Metastasis is regarded as the fatal hallmark for colon cancer, but molecular mechanisms responsible for it have remained poorly defined. Glucocorticoid receptor (GR) within the tumor microenvironment mediates the effects of stress hormones which are used in clinics for their inflammation-modulatory and immunosuppressive properties. Further, epigenetic activation of GR promotes tumor heterogeneity and metastasis. Here, we sought to investigate the correlation between GR activation and proliferation and invasion in metastatic colon cancer microenvironment. We used proliferation/invasion assays, western blot, RT-qPCR, immunofluorescence staining and quantitative methylation to study glucocorticoid-GR signaling, including the involvement of CDK1, in human colon adenocarcinoma cell lines HT29 and T84 (a representative metastatic cell line).
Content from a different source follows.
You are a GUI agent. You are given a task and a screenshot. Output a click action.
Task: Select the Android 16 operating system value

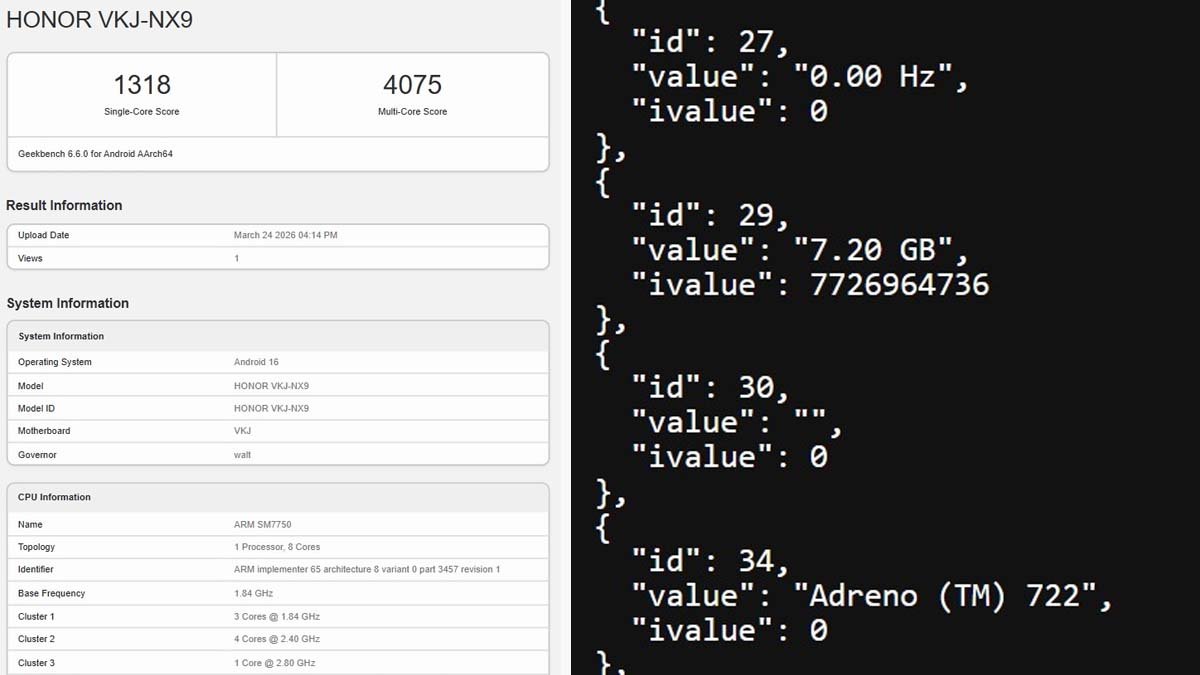256,362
Nuclear expression levels of GR were significantly upregulated in metastatic T84 cells, and glucocorticoid derivative, dexamethasone (DEX) treatment caused increased proliferation and invasion in T84 cell, compared to HT29 cell. DEX treatment induced CDK1 expression which was accompanied by reduced CDK1 methylation, indicating epigenetic regulation. Depletion of GR suppressed proliferation of metastatic colon carcinoma cells and depletion of CDK1 had similar suppressing effects on proliferation as well as invasion of metastatic cells. Our study suggests that glucocorticoid-GR-CDK1 signaling induces proliferation and invasion of colon cancer cells and therapies involving the use of glucocorticoids need to exercise caution and re-evaluation.